N’oublions pas non plus que le développement du fait régional consulaire a généré un besoin d’interfaçage qui a considérablement alourdi le fonctionnement des CCI territoriales.
La Cour s’interroge aussi sur le business model des CCI :
Elle se pose la question de la viabilité du nouvel édifice.
« Espérer que les utilisateurs d’hier deviendront demain des clients acceptant de payer des prestations qu’ils n’avaient pas à payer ou presque relève d’un pari audacieux. »
Elle s’interroge ensuite sur la pertinence de l’action nouvelle des CCI « Imaginer de nouvelles offres pour atteindre un tel objectif suppose une connaissance précise des besoins à satisfaire, des acteurs présents sur le marché et des segments de marché sur lesquels l’offre des CCI pourrait être la plus pertinente. »…« les investissements dans la formation des collaborateurs, dans les systèmes d’information pour disposer de bases de données clients enrichies, qualifiées et exploitables, dans le marketing et la publicité, restent encore limités »
On pourrait aussi ajouter au rapport de la Cour des comptes que les instruments de contractualisation avec l’Etat sont autant d’éléments bloquant cette évolution économique nécessaire car ils cantonnent les CCI dans une logique généraliste et une prestation de type « guichet ».
La Cour relève enfin que « ces services payants se trouvent en concurrence avec des prestations proposées par de nombreux intervenants déjà présents sur le marché du conseil aux entreprises, comme les experts-comptables ou les cabinets juridiques et fiscaux, et les segments de marché non couverts offrent peu de perspectives de rentabilité ».
Voudrait-on formuler poliment que la messe est dite ? On ne s’y prendrait pas autrement.
Vers un scénario à l’espagnol ?
« La transformation des CCI et des CMA en prestataires de services, financés non plus par une taxe affectée payée par les entreprises, mais par le produit de l’activité des chambres, correspond à l’évolution la plus logique dans une optique de bonne utilisation des deniers publics. »
On sait que les CCI d’Espagne, depuis un décret-Loi du 3 décembre 2010, ont dû, dans un délai très court, construire un modèle sans ressources fiscales.

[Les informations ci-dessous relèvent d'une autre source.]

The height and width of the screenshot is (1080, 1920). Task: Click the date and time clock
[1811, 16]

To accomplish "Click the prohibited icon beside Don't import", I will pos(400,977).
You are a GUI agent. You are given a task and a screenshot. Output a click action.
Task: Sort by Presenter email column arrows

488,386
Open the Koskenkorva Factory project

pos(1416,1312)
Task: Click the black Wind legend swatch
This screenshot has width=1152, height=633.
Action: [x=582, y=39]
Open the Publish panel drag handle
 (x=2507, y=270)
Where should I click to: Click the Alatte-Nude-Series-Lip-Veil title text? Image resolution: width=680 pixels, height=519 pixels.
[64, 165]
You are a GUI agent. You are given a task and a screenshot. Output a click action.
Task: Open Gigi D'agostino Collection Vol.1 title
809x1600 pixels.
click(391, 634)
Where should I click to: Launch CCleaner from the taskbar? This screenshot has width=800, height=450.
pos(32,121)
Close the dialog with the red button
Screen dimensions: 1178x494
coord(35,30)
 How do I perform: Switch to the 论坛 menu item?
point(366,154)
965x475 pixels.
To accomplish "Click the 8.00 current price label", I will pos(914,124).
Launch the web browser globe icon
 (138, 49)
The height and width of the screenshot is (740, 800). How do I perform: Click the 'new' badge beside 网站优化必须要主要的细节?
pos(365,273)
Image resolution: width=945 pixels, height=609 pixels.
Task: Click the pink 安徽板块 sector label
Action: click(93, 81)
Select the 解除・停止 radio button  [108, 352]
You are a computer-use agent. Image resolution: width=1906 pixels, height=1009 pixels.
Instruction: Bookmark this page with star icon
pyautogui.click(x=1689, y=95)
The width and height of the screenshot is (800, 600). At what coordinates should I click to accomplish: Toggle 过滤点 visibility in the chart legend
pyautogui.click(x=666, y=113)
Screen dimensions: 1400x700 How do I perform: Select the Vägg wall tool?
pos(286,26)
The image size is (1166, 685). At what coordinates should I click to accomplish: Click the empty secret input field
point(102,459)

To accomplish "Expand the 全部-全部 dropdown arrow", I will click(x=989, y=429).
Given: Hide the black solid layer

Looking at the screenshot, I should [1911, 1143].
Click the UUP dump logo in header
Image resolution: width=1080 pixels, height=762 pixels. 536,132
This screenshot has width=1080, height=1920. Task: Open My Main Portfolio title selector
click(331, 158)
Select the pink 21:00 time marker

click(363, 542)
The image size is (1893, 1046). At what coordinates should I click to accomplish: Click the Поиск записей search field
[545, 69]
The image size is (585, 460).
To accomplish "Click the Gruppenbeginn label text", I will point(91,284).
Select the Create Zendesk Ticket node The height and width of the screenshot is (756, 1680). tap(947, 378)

A l’évidence, c’est ce modèle qui inspire les magistrats de la rue Cambon.
Conclusion de cette partie :
La Cour n’hésite pas à remettre en question l’existence des édifices consulaires : « …Une évaluation complète et sans tabou de l’utilité des réseaux consulaires pour les entreprises est indispensable. Elle devra permettre de vérifier la légitimité du maintien du financement public qui leur est accordé. »
Le Gouvernement, de son côté, semble adhérer à la démarche et se dit prêt à conduire la réflexion à l’échéance des contrats d’objectifs et de moyen en cours de validité.
Observations de l’ADEPAR :
Ce que l’on peut ou doit lire entre les lignes :
La Cour des comptes semble assez peu convaincue par les orientations de la Loi PACTE concernant l’évolution du modèle des CCI qu’elle estime sans doute trop optimiste.
En revanche, la Cour affiche clairement qu’une concentration régionale rationnelle serait un minimum acceptable (ce qui est loin d’être l’ambition actuelle du réseau).
Sans doute qu’une régionalisation, à marche forcée, permettrait de gagner quelques années de répit… mais le jeu en vaut-il la chandelle ??? Notons que derrière ce modèle, se profile celui de CCI de type anglo-saxon. Elles entreraient alors en concurrence frontale avec les regroupements de chefs d’entreprise comme le Medef ou la Cpme.